__Jobs__
1. List the current members of the band as given in the Razor Skyline page excerpt.
2. Return the passage of the Razor Skyline page excerpt from "- Origin: Seattle, Washington, United" up to and including "States–based goth/industrial band.".
3. In the Razor Skyline page excerpt, what name did the band originally use when it formed in Seattle?

- Origin: Seattle, Washington, United States
- Genres: Gothic rock
- Years active: 1994–present
- Label: COP International
- Members: The_gun (Corey Wittenberg) Miska Kazda Onyx
- Past members: Karen Kardell Ioejekta Robin Jacobs Charlotte Shai Kim Furumori Mary Werner

= Razor Skyline =

American goth/industrial band

The Razor Skyline is an American, San Francisco, United States–based goth/industrial band.

==History==
Formed in Seattle in 1994, the band began life as Journal of Trauma and consisted of members Karen Kardell and Corey Wittenberg (using the stage name "the_gun"). The chemistry was instant, and the songs and shows quickly followed. It took less than a year and a half for the band (now a 3-piece with the addition of ioejekta on electronic percussion) to be signed to the C.O.P. International label and have their first CD recorded. The band changed their name to The RaZor Skyline but was allowed to use the name Journal of Trauma for their debut album. In a 1999 interview, the_gun said he chose the name The RaZor Skyline when he looked up at the night sky to see the stars but found they were blocked by the buildings, lights, telephone wires, etc. There were only a few slices of the sky in between these man-made structures and he felt the skyline was like a razor, "slicing the sky into pieces."

__Extracted entries__
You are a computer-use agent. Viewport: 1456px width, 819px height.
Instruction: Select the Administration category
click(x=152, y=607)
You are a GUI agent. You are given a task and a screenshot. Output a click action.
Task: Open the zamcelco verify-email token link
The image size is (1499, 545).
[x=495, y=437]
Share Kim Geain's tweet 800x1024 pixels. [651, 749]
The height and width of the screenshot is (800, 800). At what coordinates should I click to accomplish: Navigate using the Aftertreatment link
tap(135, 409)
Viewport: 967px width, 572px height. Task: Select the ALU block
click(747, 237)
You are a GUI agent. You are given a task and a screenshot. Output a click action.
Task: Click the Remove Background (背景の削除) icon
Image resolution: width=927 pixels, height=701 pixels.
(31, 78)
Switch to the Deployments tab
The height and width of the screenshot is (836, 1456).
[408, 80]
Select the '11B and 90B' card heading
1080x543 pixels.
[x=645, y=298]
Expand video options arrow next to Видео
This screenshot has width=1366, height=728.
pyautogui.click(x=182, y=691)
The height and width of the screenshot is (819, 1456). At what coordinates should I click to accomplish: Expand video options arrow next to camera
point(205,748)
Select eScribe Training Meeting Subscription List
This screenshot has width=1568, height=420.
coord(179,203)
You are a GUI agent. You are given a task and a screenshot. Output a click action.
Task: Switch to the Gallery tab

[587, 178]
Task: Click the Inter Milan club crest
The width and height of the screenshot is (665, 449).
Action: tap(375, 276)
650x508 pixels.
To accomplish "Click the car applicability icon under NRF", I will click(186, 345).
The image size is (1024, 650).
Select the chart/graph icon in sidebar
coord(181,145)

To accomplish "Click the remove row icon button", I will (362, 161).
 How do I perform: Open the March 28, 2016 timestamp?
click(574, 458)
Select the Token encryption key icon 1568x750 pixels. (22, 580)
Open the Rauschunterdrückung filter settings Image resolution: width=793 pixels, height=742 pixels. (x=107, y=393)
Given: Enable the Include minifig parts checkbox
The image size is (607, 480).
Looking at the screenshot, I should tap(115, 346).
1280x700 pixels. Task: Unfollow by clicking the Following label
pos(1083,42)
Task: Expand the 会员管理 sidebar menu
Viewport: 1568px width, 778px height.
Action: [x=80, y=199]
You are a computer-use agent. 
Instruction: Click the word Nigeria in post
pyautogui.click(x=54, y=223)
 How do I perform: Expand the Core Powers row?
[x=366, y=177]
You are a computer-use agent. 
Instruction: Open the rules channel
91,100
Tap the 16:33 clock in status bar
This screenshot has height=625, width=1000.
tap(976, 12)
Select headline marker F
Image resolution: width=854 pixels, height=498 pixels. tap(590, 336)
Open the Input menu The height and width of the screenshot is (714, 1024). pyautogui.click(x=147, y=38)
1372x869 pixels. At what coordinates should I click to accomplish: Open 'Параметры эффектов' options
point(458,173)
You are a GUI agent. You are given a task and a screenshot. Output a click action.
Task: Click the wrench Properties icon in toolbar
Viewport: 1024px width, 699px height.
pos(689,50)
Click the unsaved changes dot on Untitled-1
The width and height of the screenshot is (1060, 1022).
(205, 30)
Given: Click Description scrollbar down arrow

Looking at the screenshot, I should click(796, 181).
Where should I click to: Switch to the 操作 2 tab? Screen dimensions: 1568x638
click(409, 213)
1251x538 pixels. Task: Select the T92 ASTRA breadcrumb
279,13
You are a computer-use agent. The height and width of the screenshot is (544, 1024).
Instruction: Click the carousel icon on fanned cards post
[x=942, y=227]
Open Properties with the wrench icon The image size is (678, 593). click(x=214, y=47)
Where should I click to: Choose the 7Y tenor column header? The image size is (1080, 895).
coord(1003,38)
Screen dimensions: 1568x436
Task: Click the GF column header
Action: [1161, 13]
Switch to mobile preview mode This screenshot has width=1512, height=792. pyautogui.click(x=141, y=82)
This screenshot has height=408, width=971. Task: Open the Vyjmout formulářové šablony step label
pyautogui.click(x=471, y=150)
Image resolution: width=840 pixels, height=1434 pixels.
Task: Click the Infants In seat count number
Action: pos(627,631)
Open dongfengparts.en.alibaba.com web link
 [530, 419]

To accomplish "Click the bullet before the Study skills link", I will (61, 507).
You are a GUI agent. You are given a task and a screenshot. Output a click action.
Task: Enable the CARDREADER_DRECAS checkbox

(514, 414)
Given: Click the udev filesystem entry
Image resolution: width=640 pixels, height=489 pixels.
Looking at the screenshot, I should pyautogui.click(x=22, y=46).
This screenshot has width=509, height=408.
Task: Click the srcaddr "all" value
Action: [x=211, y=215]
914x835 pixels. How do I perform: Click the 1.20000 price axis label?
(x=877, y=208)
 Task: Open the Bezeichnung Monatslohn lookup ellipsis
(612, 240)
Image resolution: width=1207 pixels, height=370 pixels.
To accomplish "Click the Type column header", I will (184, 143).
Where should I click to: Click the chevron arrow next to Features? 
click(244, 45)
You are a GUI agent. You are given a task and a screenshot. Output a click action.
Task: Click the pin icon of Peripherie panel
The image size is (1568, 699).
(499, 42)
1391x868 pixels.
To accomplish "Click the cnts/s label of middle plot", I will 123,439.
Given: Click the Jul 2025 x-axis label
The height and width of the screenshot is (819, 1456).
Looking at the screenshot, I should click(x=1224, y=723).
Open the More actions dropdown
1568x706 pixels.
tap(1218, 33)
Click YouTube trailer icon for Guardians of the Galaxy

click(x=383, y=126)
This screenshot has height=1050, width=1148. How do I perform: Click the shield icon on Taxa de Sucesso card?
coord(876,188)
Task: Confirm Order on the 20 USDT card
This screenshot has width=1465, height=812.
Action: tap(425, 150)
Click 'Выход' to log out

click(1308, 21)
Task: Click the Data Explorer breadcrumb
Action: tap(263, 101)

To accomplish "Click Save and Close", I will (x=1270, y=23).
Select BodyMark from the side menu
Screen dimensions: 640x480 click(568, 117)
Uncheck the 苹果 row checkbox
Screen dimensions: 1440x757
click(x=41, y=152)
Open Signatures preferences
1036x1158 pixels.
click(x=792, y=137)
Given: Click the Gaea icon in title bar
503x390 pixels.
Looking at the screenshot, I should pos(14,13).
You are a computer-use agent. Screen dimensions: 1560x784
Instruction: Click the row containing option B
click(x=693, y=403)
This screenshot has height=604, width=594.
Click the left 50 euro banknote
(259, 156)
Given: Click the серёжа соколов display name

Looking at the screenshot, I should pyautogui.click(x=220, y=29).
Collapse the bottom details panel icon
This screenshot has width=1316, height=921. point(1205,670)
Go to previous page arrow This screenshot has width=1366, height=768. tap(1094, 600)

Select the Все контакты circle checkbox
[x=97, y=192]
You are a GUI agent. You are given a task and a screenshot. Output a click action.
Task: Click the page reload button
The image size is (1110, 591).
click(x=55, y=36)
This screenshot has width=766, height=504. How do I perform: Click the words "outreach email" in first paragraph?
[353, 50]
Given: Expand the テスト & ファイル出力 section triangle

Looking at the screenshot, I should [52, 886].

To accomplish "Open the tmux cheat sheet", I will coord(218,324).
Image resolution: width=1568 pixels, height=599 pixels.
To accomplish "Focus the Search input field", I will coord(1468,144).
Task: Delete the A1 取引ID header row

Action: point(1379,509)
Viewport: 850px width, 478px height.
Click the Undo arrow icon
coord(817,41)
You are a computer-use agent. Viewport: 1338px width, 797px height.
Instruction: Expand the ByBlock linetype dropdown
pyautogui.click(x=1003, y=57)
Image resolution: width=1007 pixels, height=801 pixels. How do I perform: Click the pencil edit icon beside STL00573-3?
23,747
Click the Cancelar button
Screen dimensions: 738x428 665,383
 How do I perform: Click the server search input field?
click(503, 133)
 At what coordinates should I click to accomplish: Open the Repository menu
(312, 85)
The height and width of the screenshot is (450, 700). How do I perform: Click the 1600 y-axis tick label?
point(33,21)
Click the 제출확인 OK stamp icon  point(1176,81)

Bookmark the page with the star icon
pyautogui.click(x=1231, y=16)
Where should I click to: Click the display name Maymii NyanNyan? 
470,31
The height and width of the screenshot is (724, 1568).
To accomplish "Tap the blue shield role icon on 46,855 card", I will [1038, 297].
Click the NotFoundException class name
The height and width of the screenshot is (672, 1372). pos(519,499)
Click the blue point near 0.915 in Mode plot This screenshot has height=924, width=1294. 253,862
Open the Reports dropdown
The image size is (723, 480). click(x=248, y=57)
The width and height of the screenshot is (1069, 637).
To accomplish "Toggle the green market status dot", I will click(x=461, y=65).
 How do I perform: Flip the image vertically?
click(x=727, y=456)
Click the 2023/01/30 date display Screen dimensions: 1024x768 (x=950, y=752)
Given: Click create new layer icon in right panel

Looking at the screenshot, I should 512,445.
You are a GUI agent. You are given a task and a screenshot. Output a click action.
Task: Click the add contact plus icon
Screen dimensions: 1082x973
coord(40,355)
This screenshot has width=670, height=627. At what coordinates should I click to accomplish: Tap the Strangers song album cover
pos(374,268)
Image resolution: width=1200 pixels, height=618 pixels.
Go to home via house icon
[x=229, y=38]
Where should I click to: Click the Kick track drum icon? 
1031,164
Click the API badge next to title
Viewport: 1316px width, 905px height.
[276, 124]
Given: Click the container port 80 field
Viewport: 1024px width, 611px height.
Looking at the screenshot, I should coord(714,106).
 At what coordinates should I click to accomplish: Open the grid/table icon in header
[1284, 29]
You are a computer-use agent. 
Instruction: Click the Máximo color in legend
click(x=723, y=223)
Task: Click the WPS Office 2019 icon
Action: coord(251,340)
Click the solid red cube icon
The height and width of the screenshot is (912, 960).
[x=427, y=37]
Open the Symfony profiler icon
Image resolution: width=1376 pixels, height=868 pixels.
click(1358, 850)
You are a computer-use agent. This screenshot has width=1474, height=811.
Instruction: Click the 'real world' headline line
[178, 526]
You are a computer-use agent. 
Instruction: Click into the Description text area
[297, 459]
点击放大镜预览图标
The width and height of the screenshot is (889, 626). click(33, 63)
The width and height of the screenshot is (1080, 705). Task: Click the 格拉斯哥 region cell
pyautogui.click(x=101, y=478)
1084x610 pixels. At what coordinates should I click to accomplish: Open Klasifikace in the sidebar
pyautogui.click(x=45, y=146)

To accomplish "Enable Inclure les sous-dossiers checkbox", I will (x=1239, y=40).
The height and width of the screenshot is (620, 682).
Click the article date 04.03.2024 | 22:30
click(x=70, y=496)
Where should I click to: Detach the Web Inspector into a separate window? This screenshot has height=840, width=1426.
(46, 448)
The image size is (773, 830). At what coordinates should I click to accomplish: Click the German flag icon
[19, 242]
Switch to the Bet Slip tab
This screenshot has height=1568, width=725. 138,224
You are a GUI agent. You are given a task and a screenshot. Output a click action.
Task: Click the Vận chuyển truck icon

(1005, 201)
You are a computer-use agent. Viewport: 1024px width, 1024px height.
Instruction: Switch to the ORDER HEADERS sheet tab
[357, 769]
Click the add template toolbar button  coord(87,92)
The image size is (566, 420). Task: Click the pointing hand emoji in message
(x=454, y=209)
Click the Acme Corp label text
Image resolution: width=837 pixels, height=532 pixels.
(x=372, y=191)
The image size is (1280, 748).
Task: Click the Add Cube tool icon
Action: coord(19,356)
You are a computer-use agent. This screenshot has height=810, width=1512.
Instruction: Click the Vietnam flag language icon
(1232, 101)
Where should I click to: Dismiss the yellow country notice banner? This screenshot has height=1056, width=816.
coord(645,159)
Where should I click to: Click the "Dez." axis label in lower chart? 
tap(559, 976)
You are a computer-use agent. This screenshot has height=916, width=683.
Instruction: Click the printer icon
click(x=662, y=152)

__Solution list__
1.
- The_gun (Corey Wittenberg)
- Miska Kazda
- Onyx

2.
- Origin: Seattle, Washington, United States
- Genres: Gothic rock
- Years active: 1994–present
- Label: COP International
- Members: The_gun (Corey Wittenberg) Miska Kazda Onyx
- Past members: Karen Kardell Ioejekta Robin Jacobs Charlotte Shai Kim Furumori Mary Werner

= Razor Skyline =

American goth/industrial band

The Razor Skyline is an American, San Francisco, United States–based goth/industrial band.

3. Journal of Trauma